Given the elastic nature of cloud computing, it’s a perfect platform for data processing. We need a solution that is flexible in two ways:
1. Modularized components for data processing;
2. Configurable so that different modules can be re-used easily in various cases.
Define the key steps of processing and map each of them to a virtual machine. For better performance, one option is to have multiple VMs for one step but that may mean more work on coordination.
While deciding what steps are there, you need to think about not only the current project but also re-use of the corresponding virtual machines for future projects. It’s helpful to look beyond the immediate project and consider it from the perspective of the data processing and come up with re-usable virtual machines.
The topology of the pipeline is pretty straight forward. You have virtual machines in a line as shown below:
A variation of this serial structure illustrated above is to have multiple VMs in one step as a cluster to improve performance. All the virtual machines in one cluster will be the same configuration to simplify management.
As you can see, you need to flow information from one step to its next step. There are two types of flows: control flow and data flow. The control flow signals the completion of the current step so that its next step can get started. The data flow is the processed output data from the current step to its next step as input.
There are two different strategies for passing information. You can do it from a centralized repository or stream from one VM to the next. Here are the main things to consider:
2. Indirect messaging. It leverages standard messaging queues and decouples the sender (current VM) and receivers (next VMs). An added benefit is that the messages can be stored and delivered later in case the receiver is busy or offline.
3. DB sharing. It uses standard databases as the common information store. All the VMs involved in the processing should have access to the database.

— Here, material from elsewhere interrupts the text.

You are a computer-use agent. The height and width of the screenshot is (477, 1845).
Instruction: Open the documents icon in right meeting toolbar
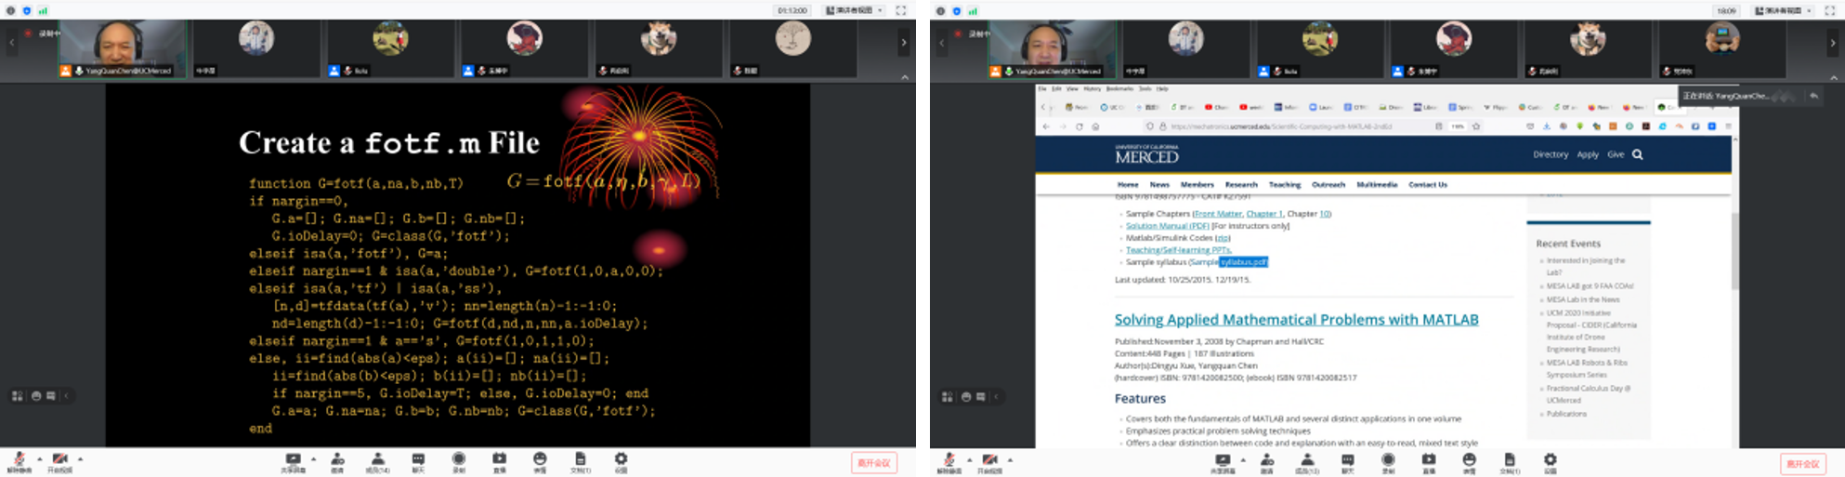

5. Cloud storage. With this approach, you open an account with a service provider and store your data there.
So which one should you choose for your project? From a business perspective, these options all come with varying costs for development, initial setup and on-going maintenance. From a technical perspective, the major technical considerations in your choice are:
1. Amount of data. When there are huge amounts of data, you don’t want to move data from one VM to another very often. In that case, having a centralized database makes a lot of sense. Whenever you have a centralized data accessed by multiple parties, synchronization becomes critical for smooth processing.

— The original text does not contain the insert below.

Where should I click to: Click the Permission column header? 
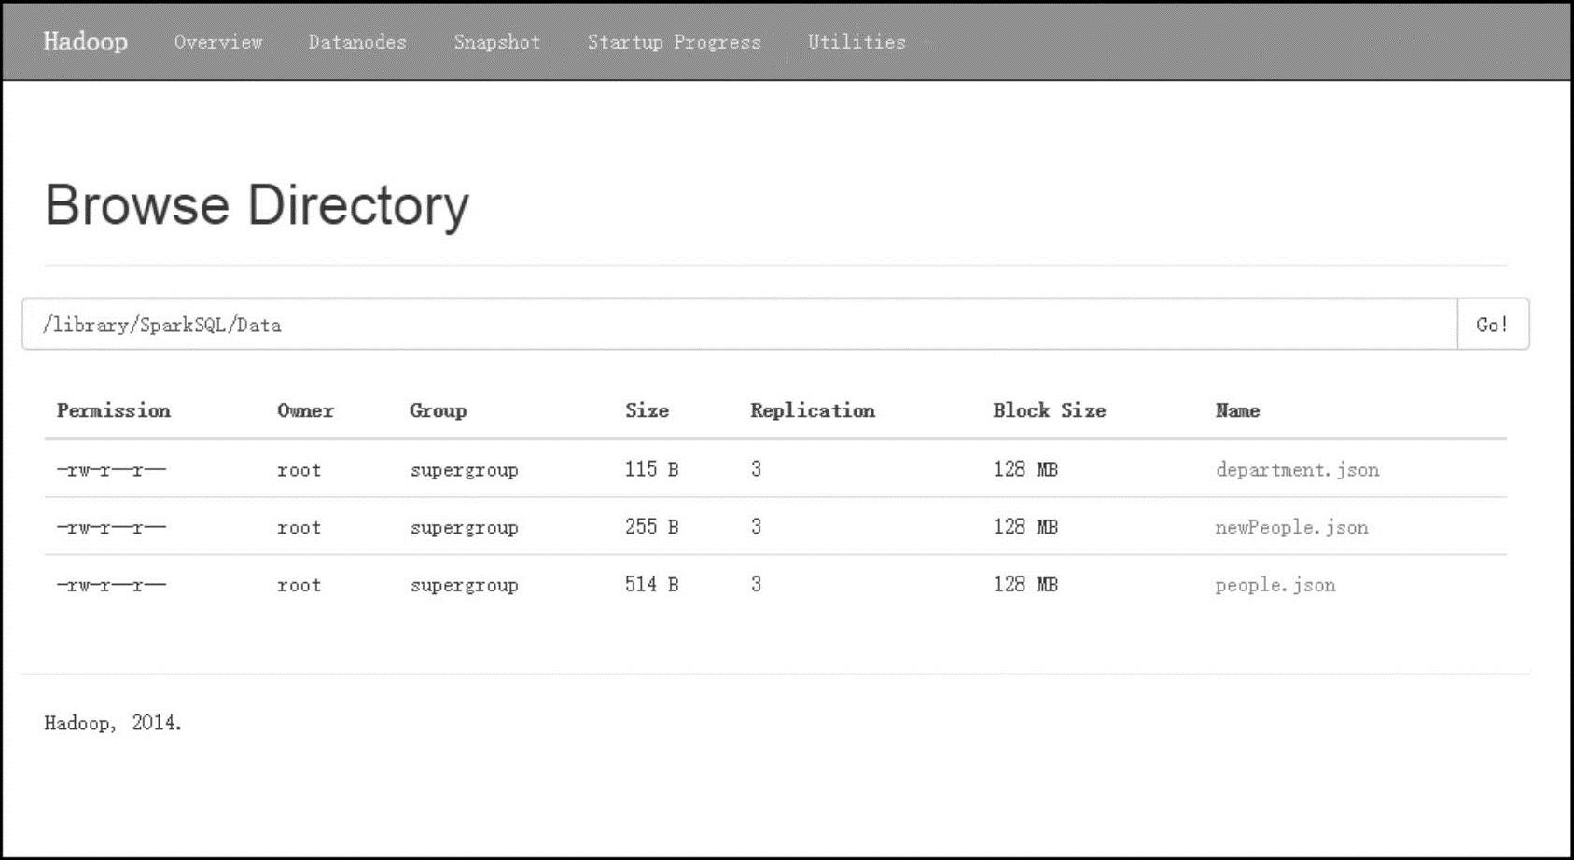[114, 410]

2. Timing requirement. If you have a demanding requirement on timing, you may want to consider direct messaging and sacrifice the benefits of decoupling your VMs.
As mentioned early, the control and data flows are two different flows. You can choose a different approach for either of them. For example, you choose messaging queue to pass on control messages and database for data flow.
If you don’t have complicated data processing, the simple and autonomous pipeline architecture may be good enough. If you have complicated data processing – for example, multiple pipelines interwoven together and data flows into different routes depending on current processing result. If that is the case, you may need a management application to manage and coordinate the processing.
Consider a VM pipeline pattern when you want to:
- Divide data processing into multiple steps that can map to virtual machines;
- Freely assemble and configure specialized VMs as steps of information processing;
- Easily isolate and encapsulate processing logics into VMs;
- Better control the resource allocation and management for processing efficiency;
- Design your system for better scalability.
Mapping each step into a virtual machine instead of a process has extra overheads that range from more storage consumption and slower performance due to runtime VM switching. You will also need extra IP addresses and see more network traffic. To manage these virtual machines, you may need to acquire or upgrade your management system. These are costs you should consider when considering this approach for scalable data processing.
It’s a common practice to use a process pipeline pattern for information processing. I personally haven’t read about use of this approach at the virtual machine level. If you have any examples to share, please feel free to leave a comment!
VM Factory: create new VM instances for each step.
Stateless VM: minimize the management of the VMs especially being used in one step.